Project Leader : Julien Tierny
04/2017
piexplorer : an explicit state-space generation tool and a model-checker for the Pi-calculus
The problem of generating an explicit state-space for the pi-calculus is a complex problem. As of today, there exists only two tools with this functionality : the HAL laboratory and pi-explorer. The latter is based on a symbolic semantics that is much more economical than the early semantics as implemented by HAL. A model checker is also associated to the tool, but it is possible to use external tools based on the state graphs generated by the pi-explorer. These tools are based on recent works of the APR team (the pi-graphs), in a collaboration with university of Evry and université libre de Bruxelles.
Project Leader : Frédéric PESCHANSKI
09/2015
LaTTe : a laboratory of type theory experiments
LaTTe is a proof assistant library based on type theory. The specific feature of LaTTe is its design as a library (unlike most proof assistant, generally designed as standalone tools) tightly integrated with the Clojure language and ecosystem. This enables "proving in the large": sharing mathematical contents across the internet in a collaborative way. It also provides a domain specific language for declarative proofs, based on "fitch-style" proofs for natural deduction. The tool is developed by members of the APR team in a collaboration with the Whisper team (Pierre-Evariste Dagand).
Project Leader : Frédéric PESCHANSKI
03/2015
PENDULUM : OCaml syntax extension dedicated to the programming of reactive systems on the Web
Pendulum is a language dedicated to the programming of reactive systems on the Web. It has a powerful expressivity to describe synchronous concurrent systems communicating with broadcast signals. Its constructions and implementation are mostly based on Esterel. The language is embedded in OCaml as a syntax extension. It allows the programmer to describe reactive machines as OCaml values, and run them on signal arguments. The execution of concurrency in pendulum is completely sequential and the scheduling is static. (similar work and inspiration)
Project Leader : Rémy EL SIBAE
11/2014
AbSolute : AbSolute
AbSolute is a constraint solver based on abstract domains.
It implements the resolution method presented in the article: (VMCAI), Rome, Italy, 2013 [Article] [Article in French] Antoine Miné, Charlotte Truchet, Frédéric Benhamou, Constraint Solver based on Abstract Domains, 14th International Conference on Verification,
This solver can solve continuous, discrete and mixed problems (containing both integer and real variables) and proposes techniques for processing both linear and non-linear constraints. Rounding errors are taken into account during the resolution. The solver calculates sound float approximations of the real solutions of a problem. AbSolute uses Apron, an Ocaml library of abstract domains, which solves problems using other abstract domains than intervals.

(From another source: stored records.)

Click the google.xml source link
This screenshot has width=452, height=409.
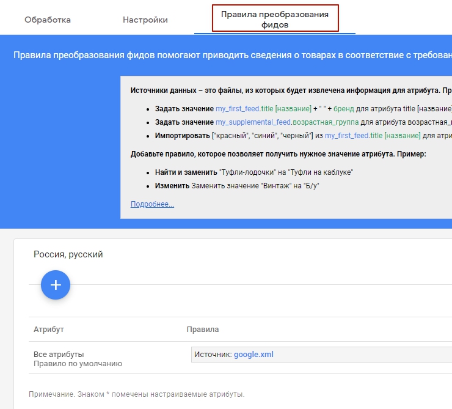coord(253,354)
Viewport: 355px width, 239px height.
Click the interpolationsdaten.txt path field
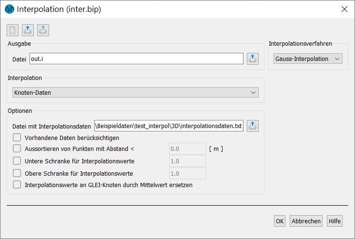(x=169, y=126)
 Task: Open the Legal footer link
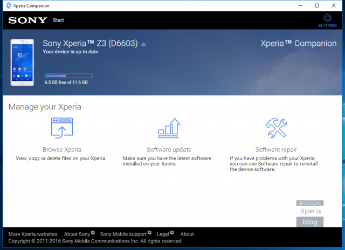point(163,234)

Project Leader : Marie PELLEAU
11/2011
Arbogen : a fast uniform random tree generator
Arbogen is a fast uniform random generator of tree structures. The tool reads a grammar file describing a tree structure (e.g. binary trees, 2-3-4 trees, etc.) and a size interval (eg. trees of size 1000+-100). From the grammar one or many trees satisfying the structure and the size interval are produced. The generated tree are generated with a guarantee of uniformity, which means that it is the "average" tree for the given size. The tool relies on advanced algorithms based on Boltzman sampling, based on recent APR research works (in the realm of ANR Magnum 2010-2014).

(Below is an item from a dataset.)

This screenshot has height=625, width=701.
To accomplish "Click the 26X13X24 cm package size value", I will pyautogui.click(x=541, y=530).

Project Leader : Frédéric PESCHANSKI
10/2011
SPOC : Strem Processing with OCaml
SPOC is a set of tools for GPGPU programming with OCaml.
The SPOC library enables the detection and use of GPGPU devices with OCaml using Cuda and OpenCL. There is also a camlp4 syntax extension to handle external Cuda or OpenCL kernels, as well as a DSL (called Sarek) to express GPGPU kernels from the OCaml code.